Having moved recently, we started attending a new church and decided to become members. Part of that process is submitting your testimony. The last time I wrote it was when I got baptized in 2011. So it was time for an update anyway! I’m happy to share it cause it shows how the Lord has worked in my life.
I grew up in a Christian home where I regularly attended church with my mom and sister. My earliest memories as a child are memorizing bible verses for AWANA – a weekly kids club our church had. Besides John 3:16, 1 John 4:19 was one of the first verses I ever memorized “we love Him because He first loved us.” It was also one of the first verses my dad memorized which ultimately led to him becoming saved when I was about 4 years old. We all went to church as a family ever since.
When I was about 10 years old, my mom asked me if I was a Christian. I knew the gospel and it had been presented to me many times at church, however I never “prayed the prayer.” I knew that we were sinners in need of a savior, that God sent His Son to die on the cross for our sins and if we put our trust in Him, by grace, through faith you can be saved (Rom 3:23, John 3:16, Eph 2:8-9.) Right then and there, my mom led me in prayer to be saved.

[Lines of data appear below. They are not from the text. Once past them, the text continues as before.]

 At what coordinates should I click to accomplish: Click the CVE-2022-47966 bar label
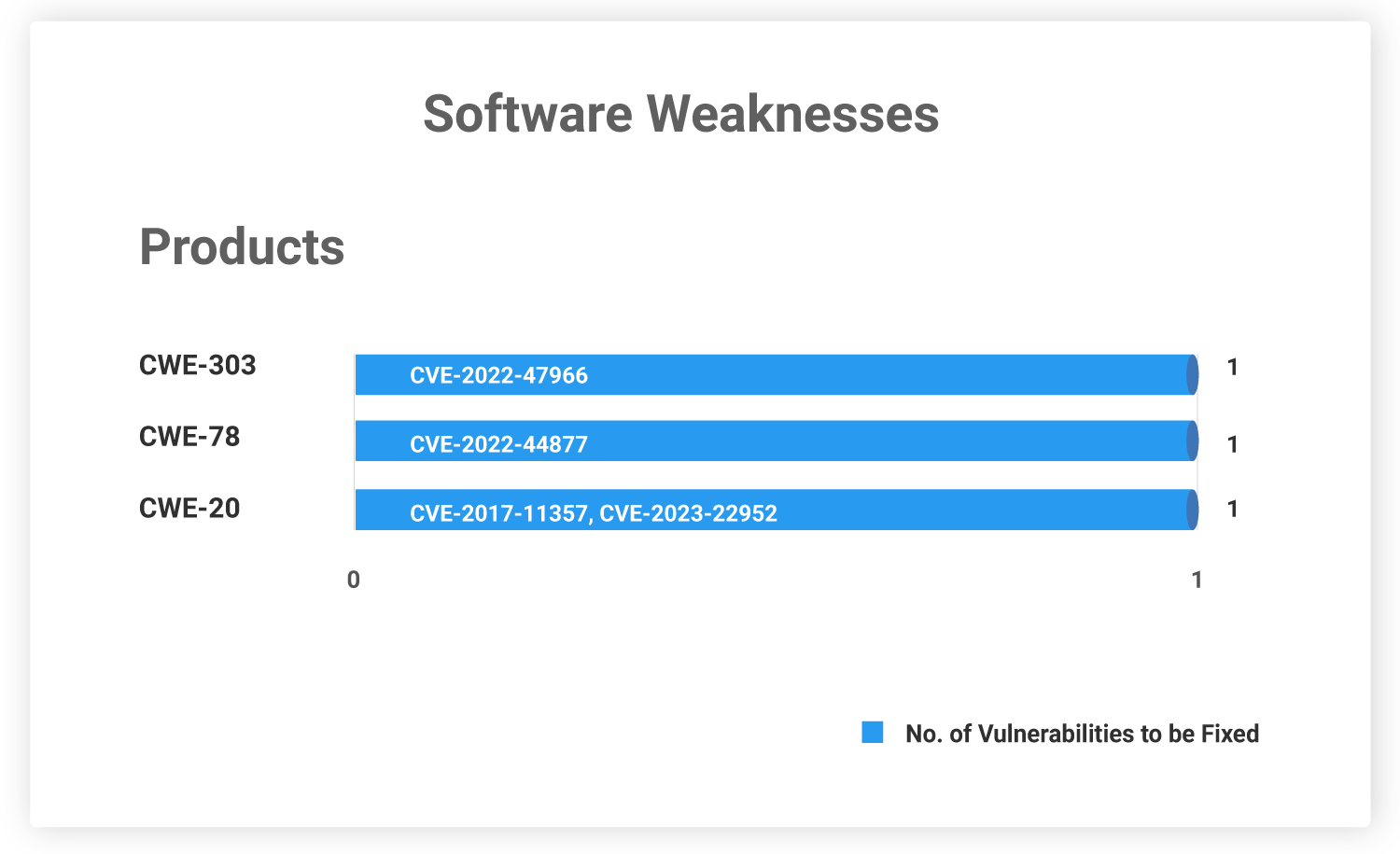[498, 375]
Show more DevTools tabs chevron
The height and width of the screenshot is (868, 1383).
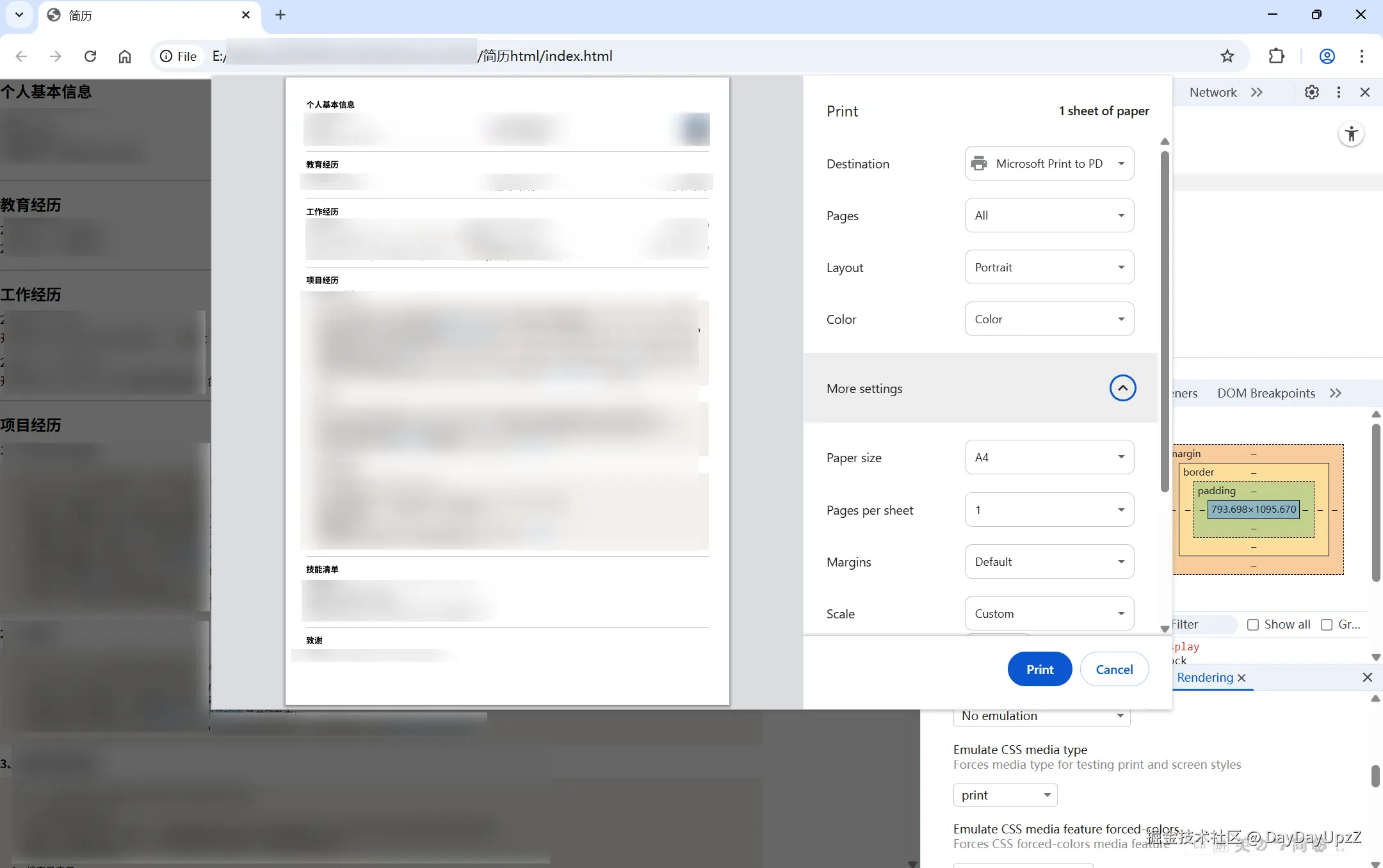[1256, 92]
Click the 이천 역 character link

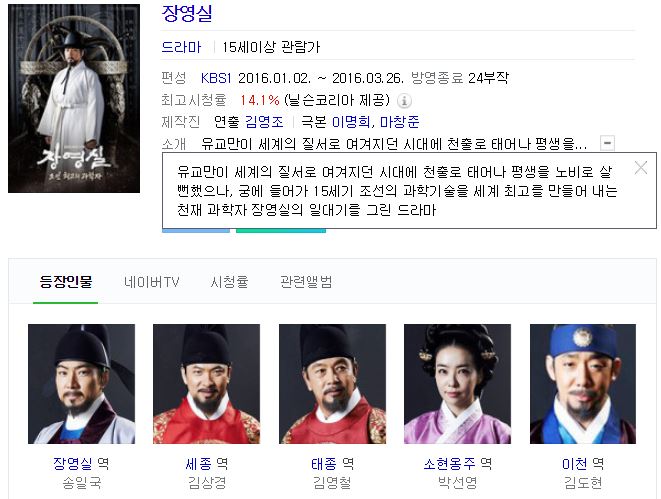click(583, 464)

I’m not really sure if I became saved in that moment, but it opened the door for more theological conversations with my parents in the future.
A year or two later, I remember being up late at night crying to my dad and asking him questions like “but why can I be saved when I’m not a good person? (Rom 3:22-26) Why did he choose me? (Rom 8:28-30) Why do bad things happen to good people?” (Rom 3:10; Rom 8:28; Lam 3:37-39.) All questions about God’s Will and Sovereignty. I wanted answers for all of my why questions – and when some of the answers to specific circumstances weren’t specifically in the Bible, but the answer was simply to have faith that the Lord is in control and He knows, it made me question more. I didn’t like that answer but instead of reading my Bible or praying, I let my pride get in the way and didn’t have any interest in those things. I didn’t have the faith to trust in Him in everything. Looking back at this I’m reminded of Rom 9:19-23.
When I was 14 years old, my paternal grandfather developed lung cancer. A few months into his diagnosis, he became saved! This was an amazing thing especially considering that whenever my dad would share the gospel with him, he would shrug it off. He seemed the least likely to be saved in our family. But the Lord did a great work. The chemo appeared to be working and I was very hopeful he would beat cancer. After all, he was now saved so it only made sense in my mind that he would live. A few months later, he wasn’t doing so well and was going downhill. When he passed away, I felt so hurt and betrayed by God. How could he allow this to happen? He was the glue that held together my dysfunctional extended family. How was this a part of the plan? All of those questions I had years ago came up again. It’s so sad to see a loved one deteriorate from such a nasty disease. The Lord is good and he softened my heart enough so that I could see His hand in it all. I began to see all the little blessings in such a difficult situation. One was seeing my dad who lost his father and one of his best friends, have such a godly attitude in the situation. Of course he was sad, but he had faith. He didn’t have answers to all the “whys” but he had faith that this was something the Lord allowed for a reason. Shortly after becoming saved, he made a comment to my dad saying “You know the Bible says that I am a child of God” (John 1:12-13.) A big blessing was that my grandfather was now in eternity with God. It was through this that I began to learn first hand about God’s Sovereignty and Will. Confronting my sin, seeing my need for a savior, how good He is despite how bad we are, how gracious and merciful God is towards us – I couldn’t help but get down on my knees and ask for forgiveness. Was this a moment of becoming saved or rededicating my faith? I’m not sure but I know that from that moment on I truly began walking with the Lord. I was baptized shortly after, on Easter Sunday in 2011.
Since becoming a Christian, I’ve learned that my life is primarily about learning to trust Him in all my circumstances. Sometimes I’m confused and don’t understand His plan, but when I look back I always see that He had me right where I was supposed to be. Some verses I take to heart are Ephesians 1:11-12, Proverbs 16:33 and Proverbs 3:5-7.
Thanks for reading it. I hope you found it encouraging.